As 2027 approaches, the noise grows louder, but the picture grows clearer. Strip away the press statements, the grandstanding, and the emergency alliances, and one truth stands firm: a panicked opposition coalition cannot outmaneuver a disciplined political machine. Not now. Not in 2027.

The latest spectacle, the Ibadan Declaration of April 25, 2026 is being marketed as opposition parties rallying to field a single presidential candidate. On paper, it sounds formidable. In reality, it is a cosmetic merger of contradictions, a hurried coalition stitched together by desperation rather than direction.

You cannot manufacture cohesion overnight. You cannot glue together parties that have spent years tearing each other apart and expect ideological harmony.
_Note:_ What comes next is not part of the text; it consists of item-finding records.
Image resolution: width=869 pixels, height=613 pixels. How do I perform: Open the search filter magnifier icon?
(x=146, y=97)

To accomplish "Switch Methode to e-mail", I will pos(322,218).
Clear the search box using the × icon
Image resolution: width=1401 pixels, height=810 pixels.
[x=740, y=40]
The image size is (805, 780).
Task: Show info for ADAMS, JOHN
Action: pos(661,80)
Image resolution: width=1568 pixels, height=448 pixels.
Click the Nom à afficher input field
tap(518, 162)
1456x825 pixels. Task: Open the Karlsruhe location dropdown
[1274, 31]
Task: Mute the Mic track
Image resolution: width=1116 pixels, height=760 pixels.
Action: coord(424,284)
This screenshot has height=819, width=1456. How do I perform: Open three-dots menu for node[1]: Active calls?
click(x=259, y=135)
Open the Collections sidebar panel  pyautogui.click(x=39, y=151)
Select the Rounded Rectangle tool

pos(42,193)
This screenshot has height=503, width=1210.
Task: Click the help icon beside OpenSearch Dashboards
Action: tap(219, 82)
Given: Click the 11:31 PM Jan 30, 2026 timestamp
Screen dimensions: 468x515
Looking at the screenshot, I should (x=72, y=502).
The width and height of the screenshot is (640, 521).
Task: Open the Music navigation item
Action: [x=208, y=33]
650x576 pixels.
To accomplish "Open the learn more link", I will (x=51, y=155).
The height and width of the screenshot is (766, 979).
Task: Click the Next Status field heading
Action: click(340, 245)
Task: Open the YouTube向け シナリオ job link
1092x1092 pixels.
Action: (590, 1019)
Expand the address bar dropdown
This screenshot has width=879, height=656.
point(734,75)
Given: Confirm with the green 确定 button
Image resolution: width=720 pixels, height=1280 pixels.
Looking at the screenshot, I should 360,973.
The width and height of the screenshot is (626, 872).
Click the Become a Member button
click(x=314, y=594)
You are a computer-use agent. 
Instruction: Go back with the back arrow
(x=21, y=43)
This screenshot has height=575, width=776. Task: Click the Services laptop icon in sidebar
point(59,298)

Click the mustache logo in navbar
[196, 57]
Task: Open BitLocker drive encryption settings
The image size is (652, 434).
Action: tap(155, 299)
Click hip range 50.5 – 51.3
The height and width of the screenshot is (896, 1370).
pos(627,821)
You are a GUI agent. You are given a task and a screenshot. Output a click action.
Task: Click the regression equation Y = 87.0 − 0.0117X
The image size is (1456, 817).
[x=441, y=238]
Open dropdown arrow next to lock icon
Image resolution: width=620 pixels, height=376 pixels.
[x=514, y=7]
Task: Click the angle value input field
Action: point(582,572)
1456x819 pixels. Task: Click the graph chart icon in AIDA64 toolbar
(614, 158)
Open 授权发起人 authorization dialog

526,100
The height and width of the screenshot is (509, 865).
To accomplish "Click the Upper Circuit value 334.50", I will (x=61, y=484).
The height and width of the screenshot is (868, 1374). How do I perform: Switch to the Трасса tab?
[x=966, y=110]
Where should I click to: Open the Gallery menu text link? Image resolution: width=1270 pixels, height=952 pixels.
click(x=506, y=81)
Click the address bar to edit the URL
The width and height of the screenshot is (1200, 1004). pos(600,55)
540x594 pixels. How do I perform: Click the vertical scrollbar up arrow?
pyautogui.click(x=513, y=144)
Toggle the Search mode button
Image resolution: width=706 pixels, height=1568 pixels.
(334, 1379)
The PDP, ADC, NNPP, and their shifting factions are not converging on shared principles; they are converging on a shared fear: political irrelevance in the face of a dominant APC. Fear is a poor foundation for leadership.

Contrast that with the All Progressives Congress; a party not built in panic, but forged through structure, tested through elections, and strengthened through governance. Under the steady command of President Bola Ahmed Tinubu, GCFR, the APC is not merely preparing for 2027; it is shaping the terrain on which that election will be fought.

While the opposition is busy negotiating who gets what, the APC is focused on delivering what matters. This is the fundamental divide.

The opposition’s message is built on alarm: accusations of a one-party state, claims of institutional bias, and familiar calls for electoral reforms. But Nigerians have heard this script before. It is the language of parties that have lost their grip on power and are searching for explanations rather than solutions. Blaming institutions does not build credibility. Demanding reforms without first reforming your own house does not inspire confidence.

If anything, the Ibadan gathering exposes the opposition’s deepest weakness: a lack of internal democracy, a deficit of fresh ideas, and an inability to produce leaders organically. When parties cannot trust their own processes, they resort to backroom consensus. When they cannot inspire the electorate, they attempt to engineer outcomes.

But elections are not negotiated in conference halls; they are decided in polling units. And in that arena, structure matters. Presence matters. Trust matters.

The APC understands this. That is why the party remains deeply rooted across the federation, with a network that is not activated during elections, but sustained between them. That is why its leadership, under Asiwaju Tinubu, has taken politically difficult but economically necessary decisions, choosing reform over rhetoric, substance over sentiment.

From confronting long standing fiscal distortions to resetting the framework of national development, this APC led administration has shown a willingness to act where others hesitated. That is not populism; that is leadership.

The opposition, by contrast, is still campaigning against yesterday, while the APC is governing for tomorrow.

There comes the illusion of the single candidate. History offers a sobering lesson: forced consensus often breeds deeper fractures. Ambition does not disappear because it is suppressed, it mutates. Behind every so called agreement lie unresolved rivalries, competing interests, and silent battles waiting to erupt.

The question Nigerians must ask is simple: if these parties cannot agree in peace, how will they govern in power? What can those jumping from party to party offer their coalition in an election?

By 2027, the contrast will be undeniable. On one side stands a coalition of convenience, loud, reactive, and internally conflicted. On the other stands the APC, a party of structure, focused, experienced, and led by a strategist who understands the mechanics of both politics and governance.

The outcome will not be determined by declarations or headlines. It will be determined by credibility, capacity, and connection with the Nigerian people. And on those terms, the advantage is clear. History is unambiguous: an unwieldy opposition, no matter how loudly it proclaims unity, cannot withstand a cohesive force driven by purpose, discipline, and leadership.

– Musa Asiru Bakare, a Foundational member of APC and political analyst, writes from Lokoja, Kogi State.